## WHAT NEEDS TO BE DONE:
Below are records with pictures. Transcribe exactly, and only, the lines from the line with "Task: Click the TradingView" to the line with "Task: Click the circle", both ends included, but not the pictures.

## SUPPLIED DATA:
--- START ---

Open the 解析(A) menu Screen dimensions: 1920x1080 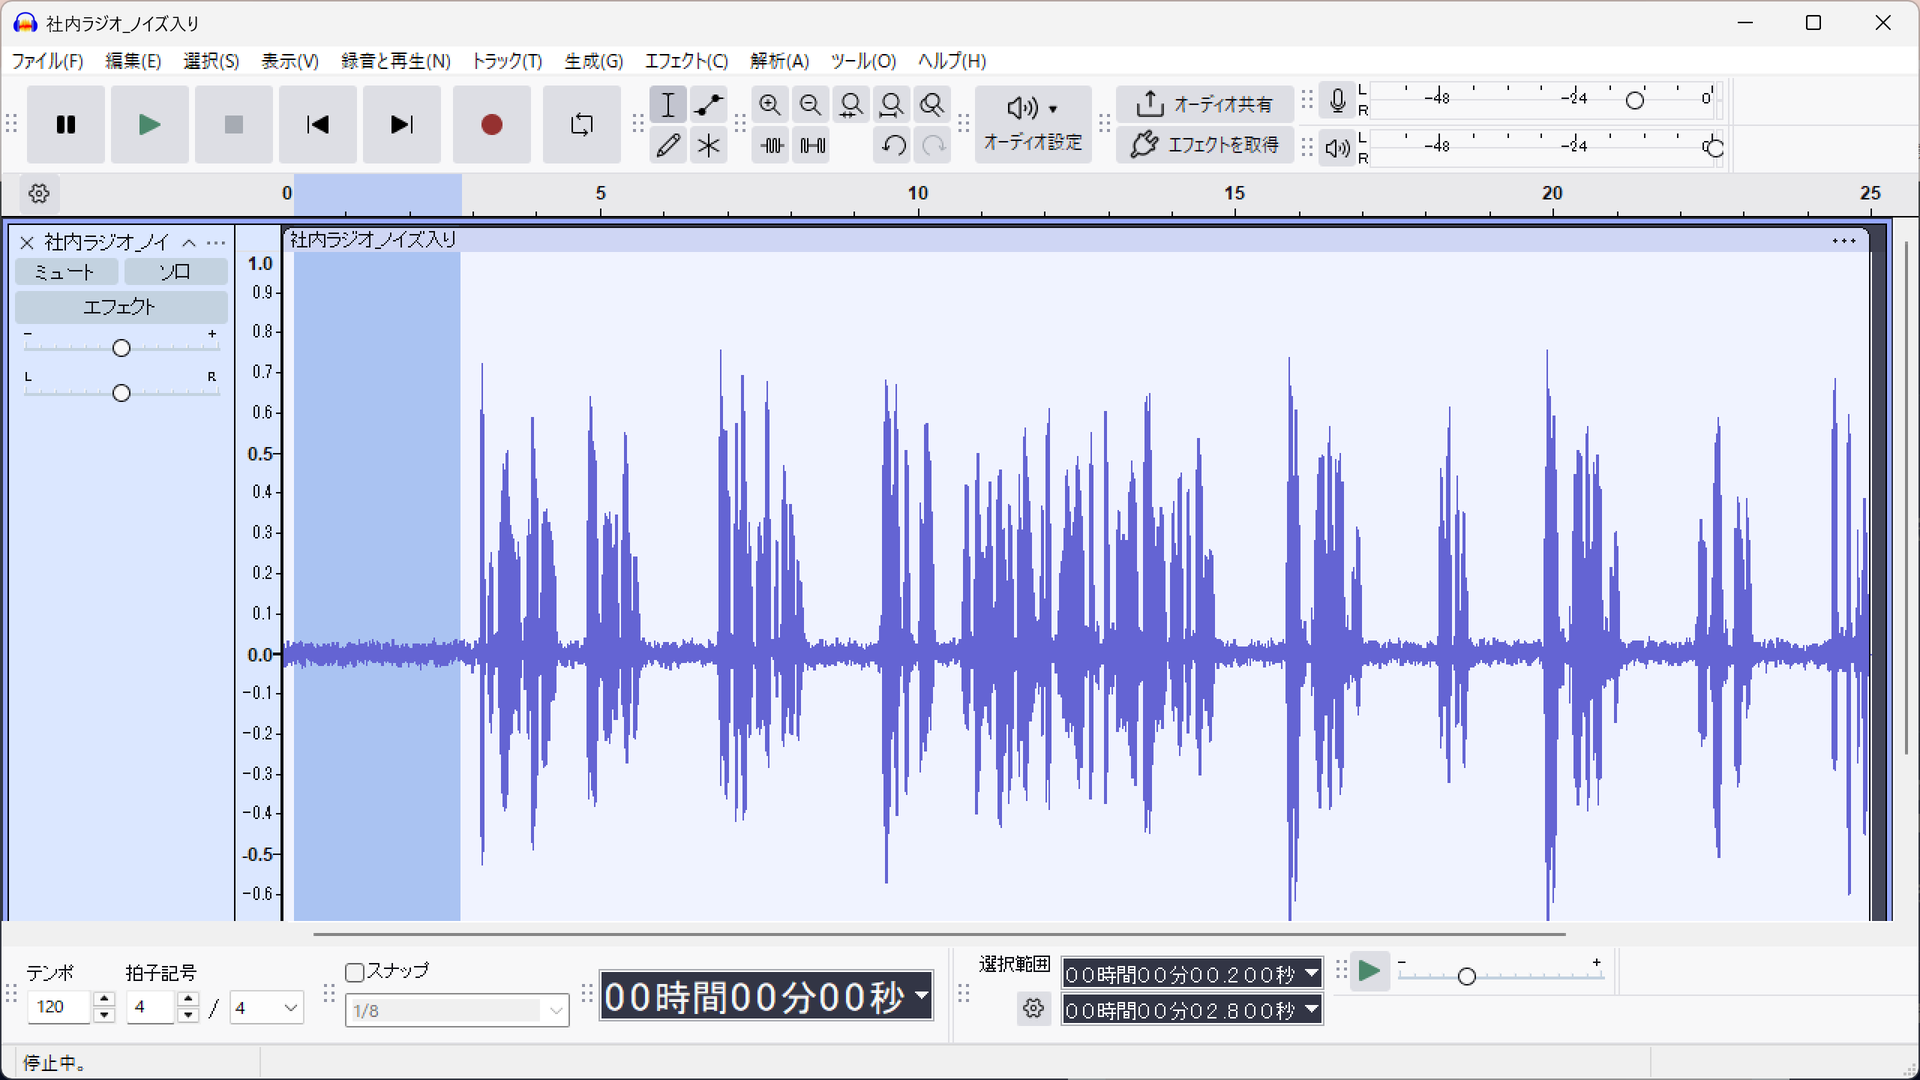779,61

--- END ---
--- START ---

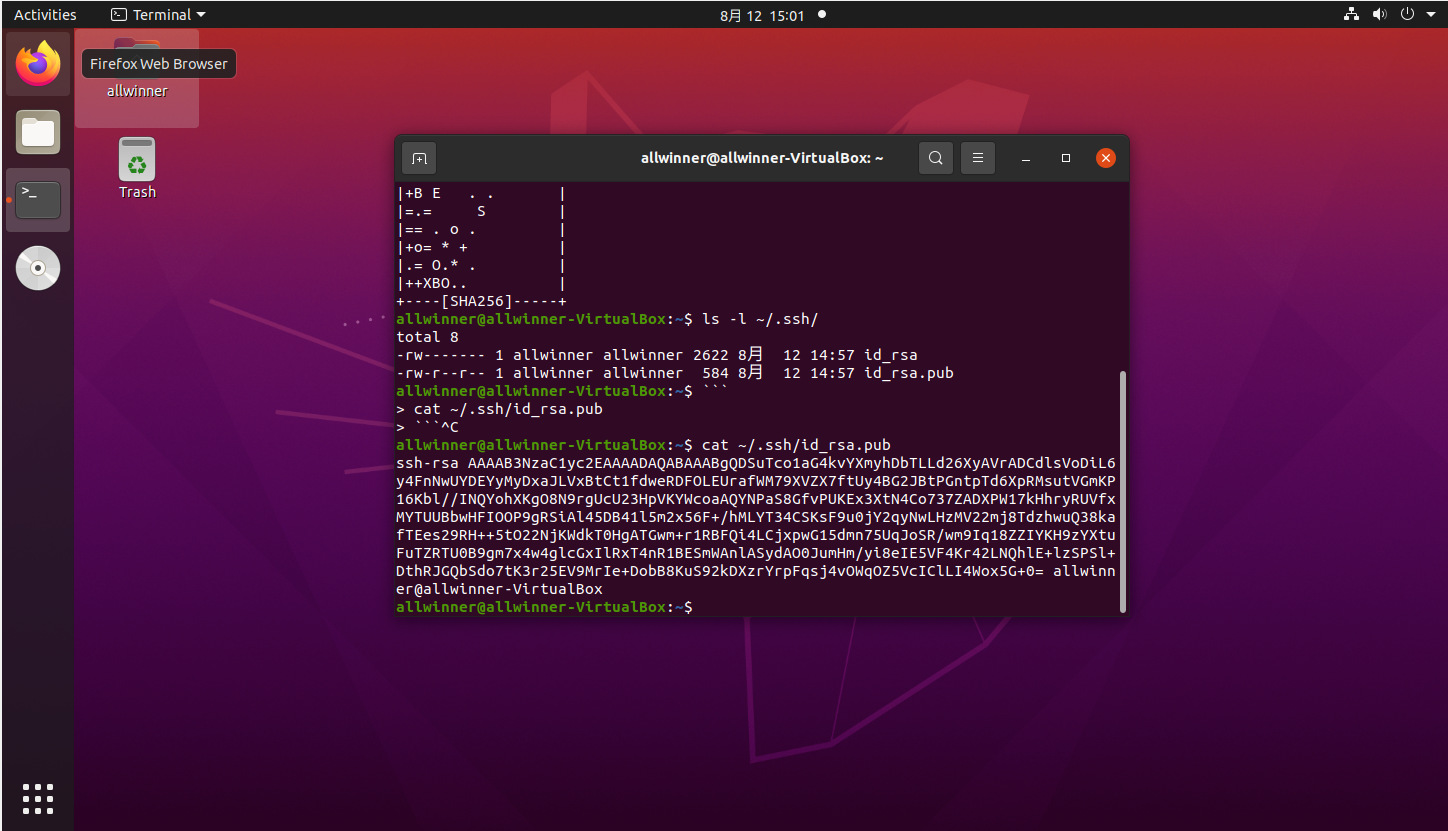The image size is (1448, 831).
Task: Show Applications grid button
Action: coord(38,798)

--- END ---
--- START ---

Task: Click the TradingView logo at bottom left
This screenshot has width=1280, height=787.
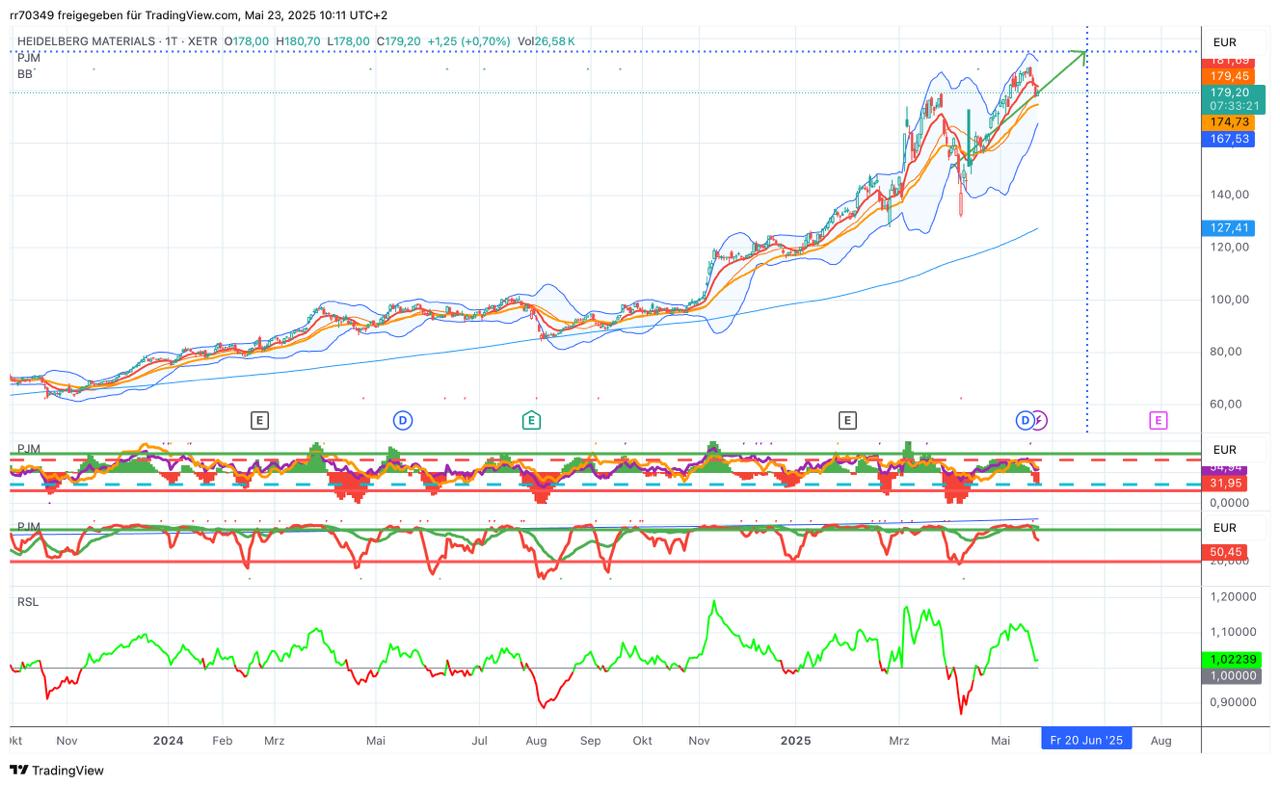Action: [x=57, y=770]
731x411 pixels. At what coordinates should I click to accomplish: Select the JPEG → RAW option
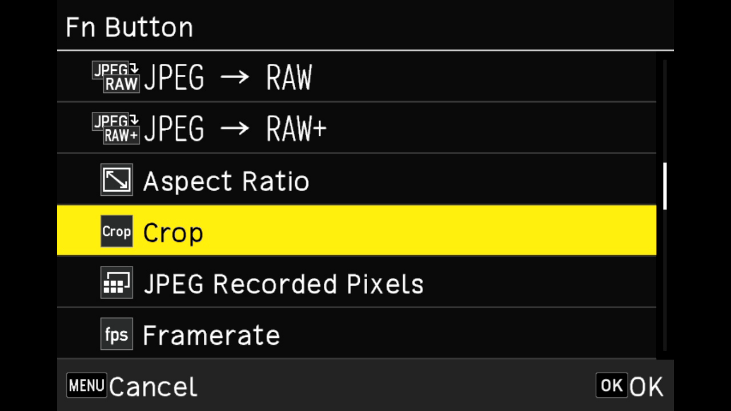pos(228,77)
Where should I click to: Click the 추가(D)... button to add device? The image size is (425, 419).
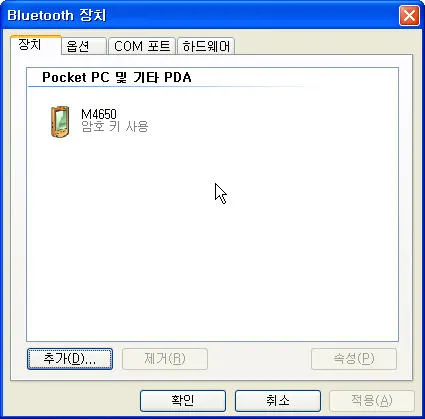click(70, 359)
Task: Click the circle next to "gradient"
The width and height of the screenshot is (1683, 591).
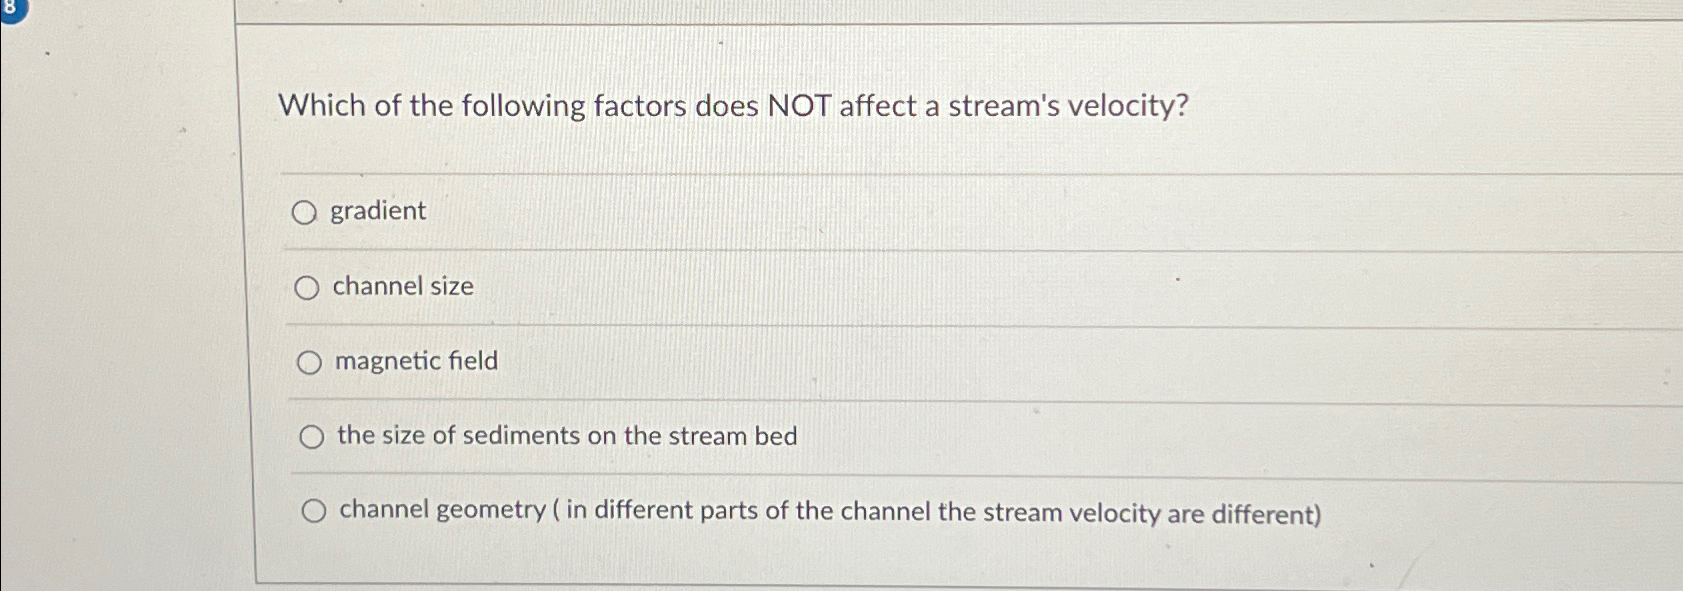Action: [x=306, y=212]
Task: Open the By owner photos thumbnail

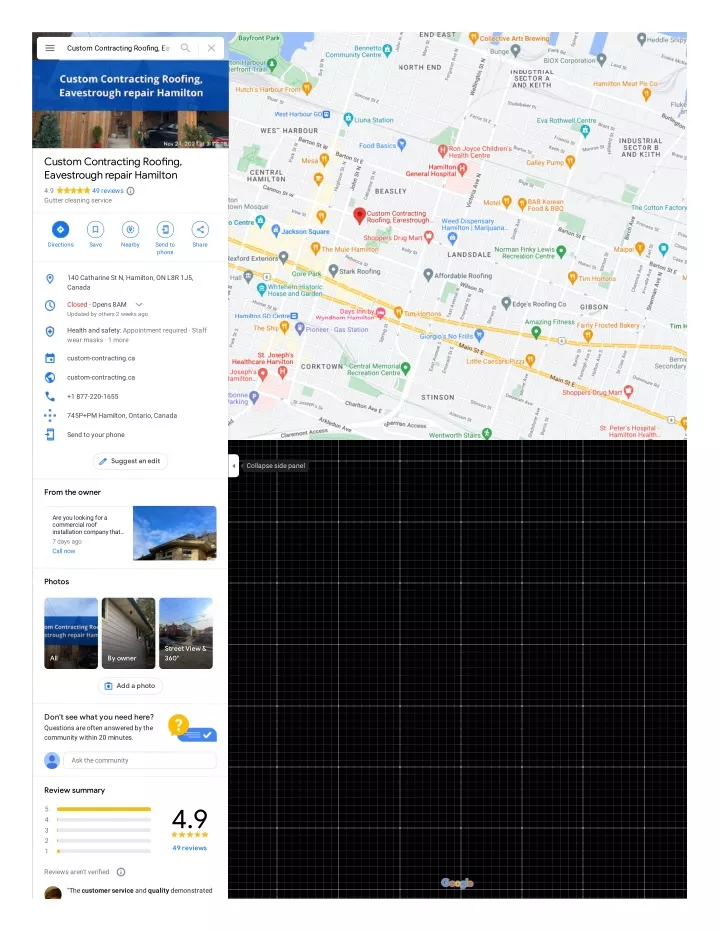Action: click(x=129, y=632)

--- END ---

## COMPLETED TASK:
Task: Click the TradingView logo at bottom left
This screenshot has width=1280, height=787.
Action: [x=57, y=770]
731x411 pixels. At what coordinates should I click to accomplish: Select the JPEG → RAW option
pos(228,77)
Where should I click to: Click the 추가(D)... button to add device? The image size is (425, 419).
click(70, 359)
Task: Click the circle next to "gradient"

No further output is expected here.